[Dataset entries]

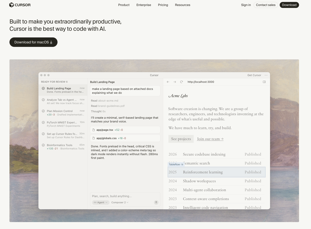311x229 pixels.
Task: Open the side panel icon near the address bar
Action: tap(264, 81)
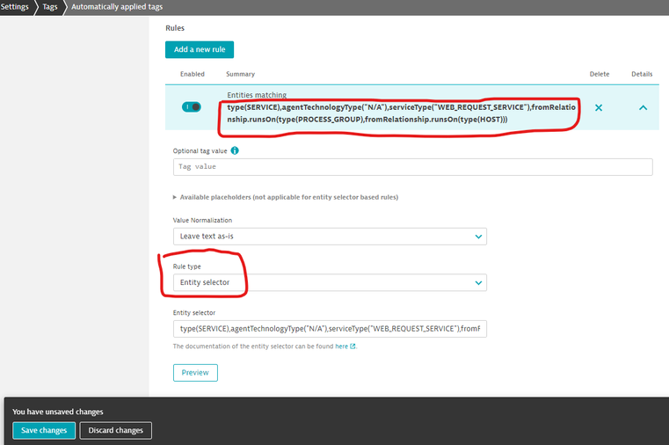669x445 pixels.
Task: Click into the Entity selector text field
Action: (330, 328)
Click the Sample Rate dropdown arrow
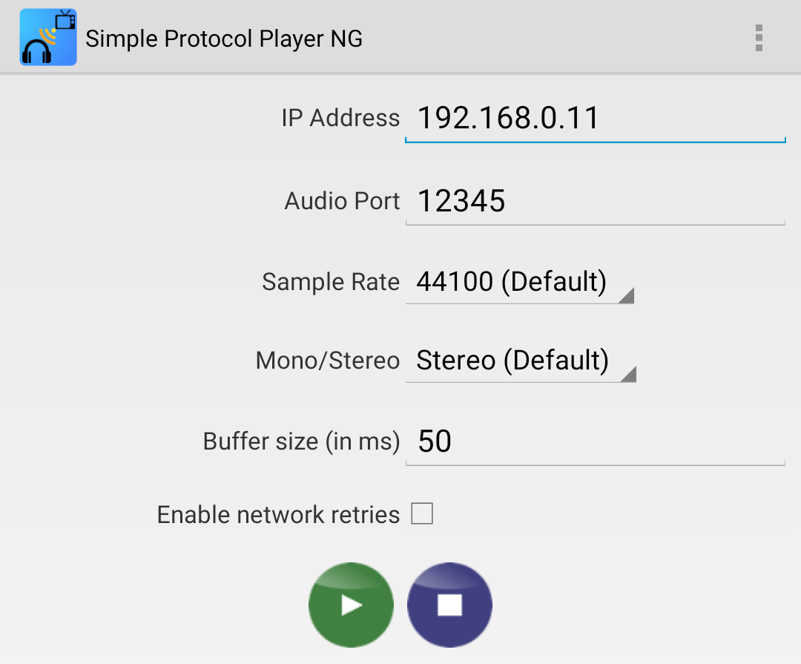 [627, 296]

**YOUR INSTRUCTIONS**
Count the lines in the rows above that contain the word "Click". Reply with only the number.

**COMPLETE OUTPUT**
2